Barbara Meier's Haystacks

In working in Maya I first attempted to see what existing options there were for creating such a look. My first attempts were working with Soft Bodies as they create a particle at each CV or Vertex of the geometry used to create the Soft Body. This seemed to be a reasonable equation to approach this, as most model's could still be read if CV and Vertex geometry was the only thing shown. The down sides of working with Soft Bodies in Maya is that it first creates this Soft Body as a child of the geometry so there has to be certain measures created to clean up the node layouts. The second major problem was that the particles created are all one particle object and can not be separated easily. Since the long term goal was a different brush stroke at each particle this obviously became a problem.

Laying out the Script
Of course the first step was to layout the different sections of this script. As I saw it there were three main sections of the script.
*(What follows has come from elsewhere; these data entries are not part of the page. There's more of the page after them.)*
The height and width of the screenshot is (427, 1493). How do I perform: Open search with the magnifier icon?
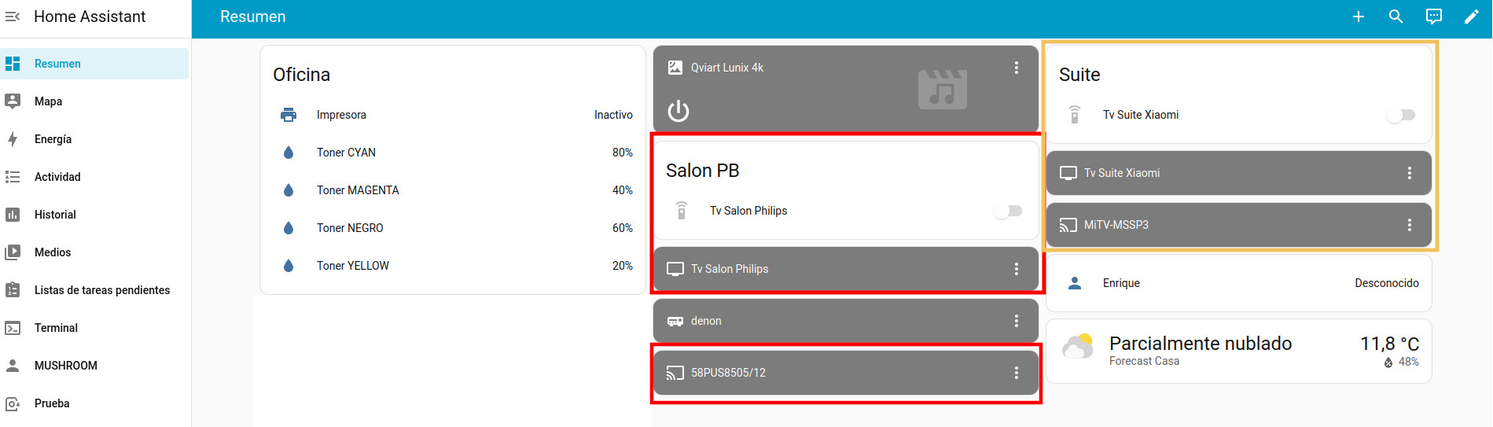click(1396, 17)
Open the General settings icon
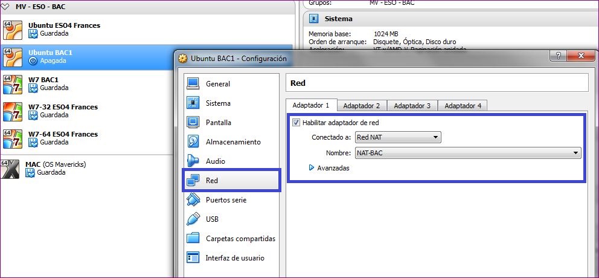This screenshot has height=278, width=599. [193, 83]
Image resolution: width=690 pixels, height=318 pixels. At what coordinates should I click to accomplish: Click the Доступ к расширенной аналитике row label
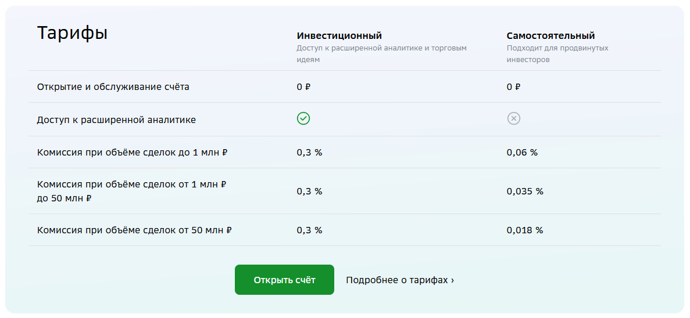click(116, 120)
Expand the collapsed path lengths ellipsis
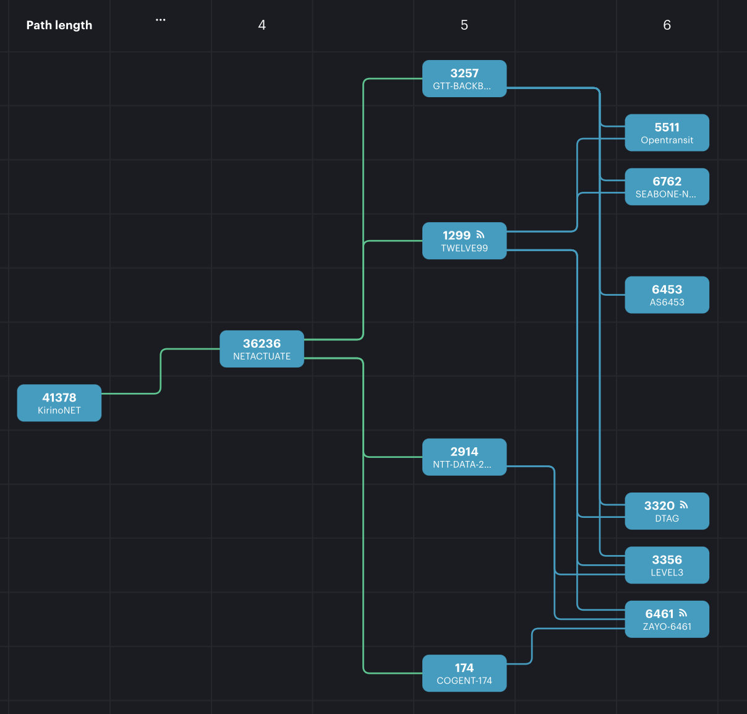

Each required a significant amount of work, as I am not a programmer, and I owe a great deal of thanks to those that helped me with my programing obstacles. The three areas I concentrated on were:

Replacing the Geometry with Particles, one at every CV or Vertex. This required the script being able to determine what type of surface the object was and how many CVs or Vertices were present. Secondly was to find each CV or Vertex's coordinates in World Space and create a Particle at that position. Each particle would have its own sprite so that a texture could be mapped to each one.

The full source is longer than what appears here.